1. Commerce et Investissement : Vers les 10 milliards USD
L'accord vise à briser les barrières tarifaires et à booster la production nationale congolaise.
Accès au marché : Plus de 6 000 produits congolais bénéficient désormais d'une ouverture préférentielle sur le marché émirati, favorisant l'exportation de produits agricoles et manufacturés "Made in Congo".
Flux financiers : Les deux États se fixent un objectif ambitieux : porter les investissements émiratis en RDC à 10 milliards USD d'ici 2030, contre environ 2 milliards actuellement.
2. Infrastructures : Le géant de Banana prend forme
Le projet phare de cet accord reste le port en eaux profondes de Banana à Moanda (Kongo-Central). Ce hub logistique est conçu pour transformer la RDC en une véritable porte d'entrée maritime pour l'Afrique :
Capacité : Environ 450 000 conteneurs par an.
Dimensions : Un quai de 600 mètres de long capable d'accueillir de grands navires porte-conteneurs.
Logistique : Une zone de stockage massive de 30 hectares.

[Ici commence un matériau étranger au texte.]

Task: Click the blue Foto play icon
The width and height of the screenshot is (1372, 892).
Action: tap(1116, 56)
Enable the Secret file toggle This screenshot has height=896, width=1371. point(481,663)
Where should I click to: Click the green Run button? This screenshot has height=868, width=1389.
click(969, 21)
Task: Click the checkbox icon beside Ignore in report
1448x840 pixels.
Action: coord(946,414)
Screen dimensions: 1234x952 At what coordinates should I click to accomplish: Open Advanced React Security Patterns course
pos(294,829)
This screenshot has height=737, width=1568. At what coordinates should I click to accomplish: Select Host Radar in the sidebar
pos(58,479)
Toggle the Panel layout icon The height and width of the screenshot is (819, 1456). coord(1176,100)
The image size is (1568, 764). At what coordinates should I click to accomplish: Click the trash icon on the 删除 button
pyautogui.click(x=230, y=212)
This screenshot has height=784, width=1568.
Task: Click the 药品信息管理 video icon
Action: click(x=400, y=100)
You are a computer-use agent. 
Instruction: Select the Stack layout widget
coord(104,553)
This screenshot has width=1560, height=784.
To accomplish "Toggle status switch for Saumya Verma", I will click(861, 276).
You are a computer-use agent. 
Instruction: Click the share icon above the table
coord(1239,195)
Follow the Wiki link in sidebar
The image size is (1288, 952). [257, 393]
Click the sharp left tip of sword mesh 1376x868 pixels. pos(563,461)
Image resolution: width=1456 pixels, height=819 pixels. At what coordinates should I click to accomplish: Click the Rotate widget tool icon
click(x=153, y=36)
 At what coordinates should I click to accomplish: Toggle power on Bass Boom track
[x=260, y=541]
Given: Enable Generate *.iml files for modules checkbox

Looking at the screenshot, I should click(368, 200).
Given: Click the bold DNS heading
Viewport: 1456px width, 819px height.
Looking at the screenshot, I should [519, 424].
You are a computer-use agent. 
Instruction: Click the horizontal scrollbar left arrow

3. Mines et Diplomatie : Sécurité et Savoir
Le partenariat s'attaque également à la transparence des ressources et au renforcement des capacités humaines.
Mines : Mise en place de mécanismes de traçabilité rigoureux pour les minerais stratégiques (Cobalt, Or, Coltan), garantissant que les chaînes d'approvisionnement vers les Émirats sont propres et sécurisées.
Éducation Diplomatique : Un accord de jumelage entre l’Académie diplomatique de la RDC et l’Académie Anwar Gargash des Émirats permettra le partage de recherches et la formation d'une nouvelle génération de diplomates congolais spécialisés en économie internationale.
L'analyse de la rédaction
Cet accord est "gagnant-gagnant" : la RDC obtient les financements et la technologie nécessaires pour ses infrastructures, tandis que les Émirats sécurisent un accès privilégié aux ressources indispensables pour la transition énergétique mondiale.